Last updated: May 29, 2026
TL;DR: Quire lets you assign one task to several people. Plenty of tools warn that this causes confusion, and the underlying risk (diffusion of responsibility) is real. But there are clear cases where shared assignment beats forcing a single owner or splitting a task you shouldn't have to split. Free on every plan.
"Can I assign a task to more than one person?" We get asked this a lot. Maybe you're asking it too. The answer is yes, you can.
A lot of task tools deliberately allow only one assignee, and they're not being difficult. The worry is real. Psychologists call it diffusion of responsibility, and the classic Latané and Darley studies found that the more people share a duty, the less any single person feels personally on the hook for it. "Someone will handle it" is how things fall through cracks.

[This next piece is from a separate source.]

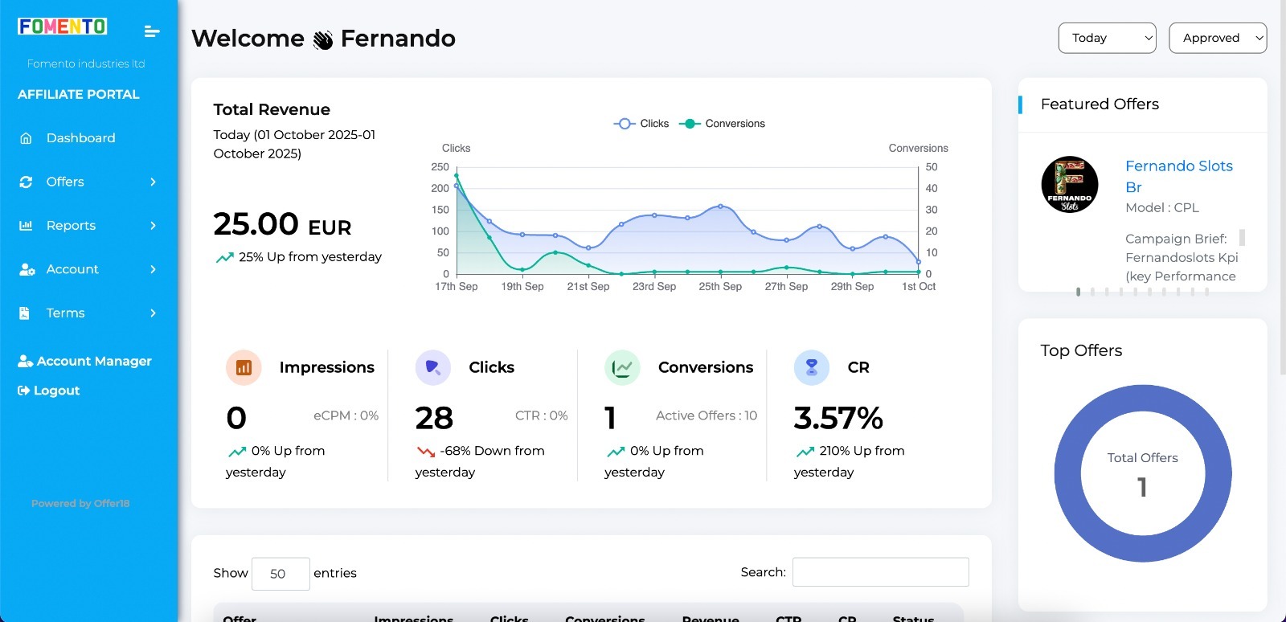Open the Account menu item
The height and width of the screenshot is (622, 1286).
coord(72,269)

So we respect the concern. We just don't think it means you should be forced to name exactly one person for every task, every time. Some work genuinely belongs to a group, and pretending otherwise creates its own friction: you either agonize over who to pick, or you break a task into subtasks that didn't need breaking, purely to assign them. Here are three cases where shared assignment is the honest fit.

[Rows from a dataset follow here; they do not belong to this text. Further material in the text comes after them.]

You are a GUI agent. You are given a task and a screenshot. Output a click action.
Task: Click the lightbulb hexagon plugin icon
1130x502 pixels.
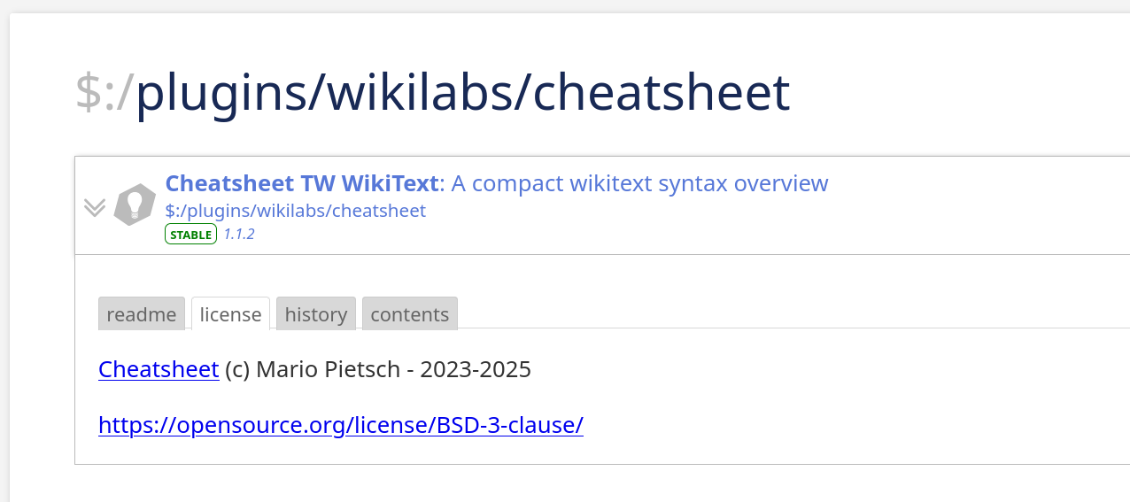(135, 205)
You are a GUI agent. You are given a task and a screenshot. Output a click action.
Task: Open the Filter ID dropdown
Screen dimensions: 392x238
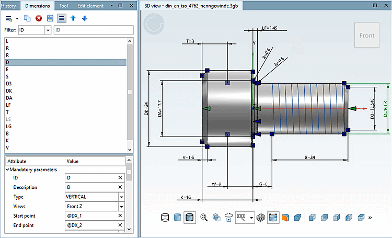pyautogui.click(x=48, y=30)
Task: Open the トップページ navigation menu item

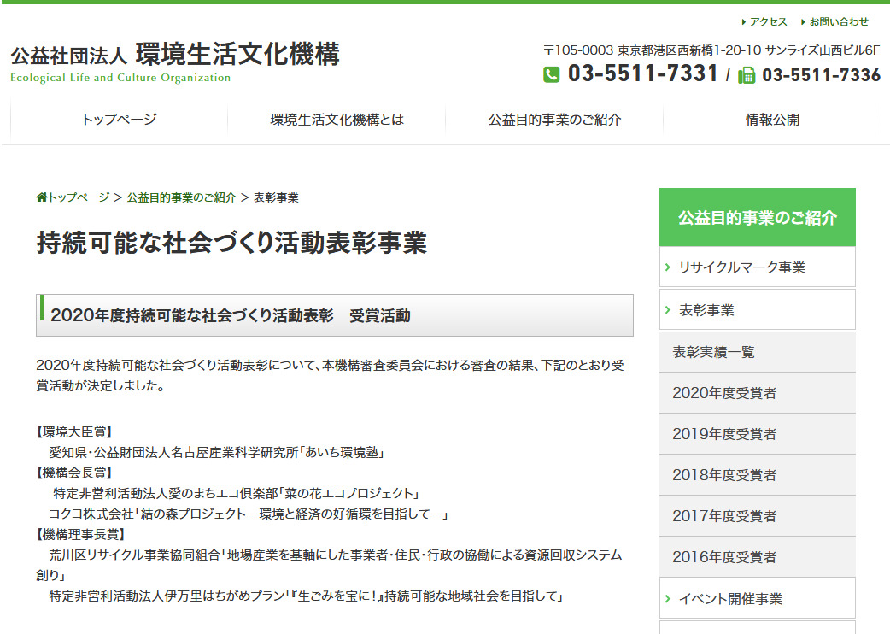Action: pyautogui.click(x=119, y=120)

Say your sales team gets customer inquiries, and three people handle replies. Assign the task to all three, and each one gets notified when a new inquiry lands. Any of them can grab it.
You don't want to spend effort checking who's free, deciding who should take it, or rewiring how you delegate, as long as the team handles it. A shared assignment matches how that work already flows.

You're making an animated video, and two graphic designers own the character concepts. The task is still fuzzy: how many characters, what kind, how they relate. It isn't well-defined enough to split cleanly.
Breaking it into subtasks just to assign them would be busywork. Assign it to both designers and they'll work it out between themselves. That's what teamwork looks like.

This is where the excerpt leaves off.